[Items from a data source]
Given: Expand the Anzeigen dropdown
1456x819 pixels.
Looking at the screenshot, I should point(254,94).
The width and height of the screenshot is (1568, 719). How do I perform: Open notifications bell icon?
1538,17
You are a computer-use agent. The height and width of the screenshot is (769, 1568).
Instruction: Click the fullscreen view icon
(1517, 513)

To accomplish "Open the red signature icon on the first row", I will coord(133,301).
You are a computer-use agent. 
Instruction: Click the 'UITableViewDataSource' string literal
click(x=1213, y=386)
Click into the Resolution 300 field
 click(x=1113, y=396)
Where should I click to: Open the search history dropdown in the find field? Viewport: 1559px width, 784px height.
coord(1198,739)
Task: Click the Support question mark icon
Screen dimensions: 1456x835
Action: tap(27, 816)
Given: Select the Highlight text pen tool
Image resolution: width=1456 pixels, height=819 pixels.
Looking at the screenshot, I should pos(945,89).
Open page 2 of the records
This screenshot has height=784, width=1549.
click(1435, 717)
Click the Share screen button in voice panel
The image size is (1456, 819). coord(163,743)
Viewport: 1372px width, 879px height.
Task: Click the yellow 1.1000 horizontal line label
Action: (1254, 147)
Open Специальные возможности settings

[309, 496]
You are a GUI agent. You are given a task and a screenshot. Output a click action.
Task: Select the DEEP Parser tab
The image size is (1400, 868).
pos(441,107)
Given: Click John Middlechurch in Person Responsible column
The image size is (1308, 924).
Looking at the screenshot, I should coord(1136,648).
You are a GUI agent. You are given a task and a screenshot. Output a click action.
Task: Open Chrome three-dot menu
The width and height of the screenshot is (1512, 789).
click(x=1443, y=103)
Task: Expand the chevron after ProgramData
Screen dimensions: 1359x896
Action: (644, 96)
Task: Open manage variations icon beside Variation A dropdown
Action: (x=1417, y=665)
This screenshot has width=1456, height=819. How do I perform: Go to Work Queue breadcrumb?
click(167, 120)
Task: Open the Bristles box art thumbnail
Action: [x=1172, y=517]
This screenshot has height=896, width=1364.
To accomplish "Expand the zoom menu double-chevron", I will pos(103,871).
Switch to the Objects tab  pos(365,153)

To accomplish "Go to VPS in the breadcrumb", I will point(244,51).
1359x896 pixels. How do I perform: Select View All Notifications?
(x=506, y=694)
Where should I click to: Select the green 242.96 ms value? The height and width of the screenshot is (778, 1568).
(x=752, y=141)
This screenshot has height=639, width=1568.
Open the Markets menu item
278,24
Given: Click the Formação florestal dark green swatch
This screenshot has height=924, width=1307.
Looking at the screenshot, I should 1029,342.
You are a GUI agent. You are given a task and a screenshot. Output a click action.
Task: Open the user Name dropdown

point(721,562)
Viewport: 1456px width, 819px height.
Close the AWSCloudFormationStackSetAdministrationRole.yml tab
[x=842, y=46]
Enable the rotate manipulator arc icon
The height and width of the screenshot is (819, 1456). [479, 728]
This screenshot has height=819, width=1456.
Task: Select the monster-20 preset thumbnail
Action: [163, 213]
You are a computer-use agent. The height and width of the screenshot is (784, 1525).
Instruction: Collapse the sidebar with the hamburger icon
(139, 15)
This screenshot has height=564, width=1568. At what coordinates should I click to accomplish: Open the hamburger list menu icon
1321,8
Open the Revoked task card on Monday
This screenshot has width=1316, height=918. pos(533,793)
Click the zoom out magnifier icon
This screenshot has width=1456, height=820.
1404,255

■ **YOUR ASSIGNMENT**:
Write out exactly the lines from the one with "Enable the rotate manipulator arc icon" through the end of the records above, both ends included, and leave out all other lines.

■ **COMPLETED EXERCISE**:
Enable the rotate manipulator arc icon
The height and width of the screenshot is (819, 1456). [479, 728]
This screenshot has height=819, width=1456.
Task: Select the monster-20 preset thumbnail
Action: [163, 213]
You are a computer-use agent. The height and width of the screenshot is (784, 1525).
Instruction: Collapse the sidebar with the hamburger icon
(139, 15)
This screenshot has height=564, width=1568. At what coordinates should I click to accomplish: Open the hamburger list menu icon
1321,8
Open the Revoked task card on Monday
This screenshot has width=1316, height=918. pos(533,793)
Click the zoom out magnifier icon
This screenshot has width=1456, height=820.
1404,255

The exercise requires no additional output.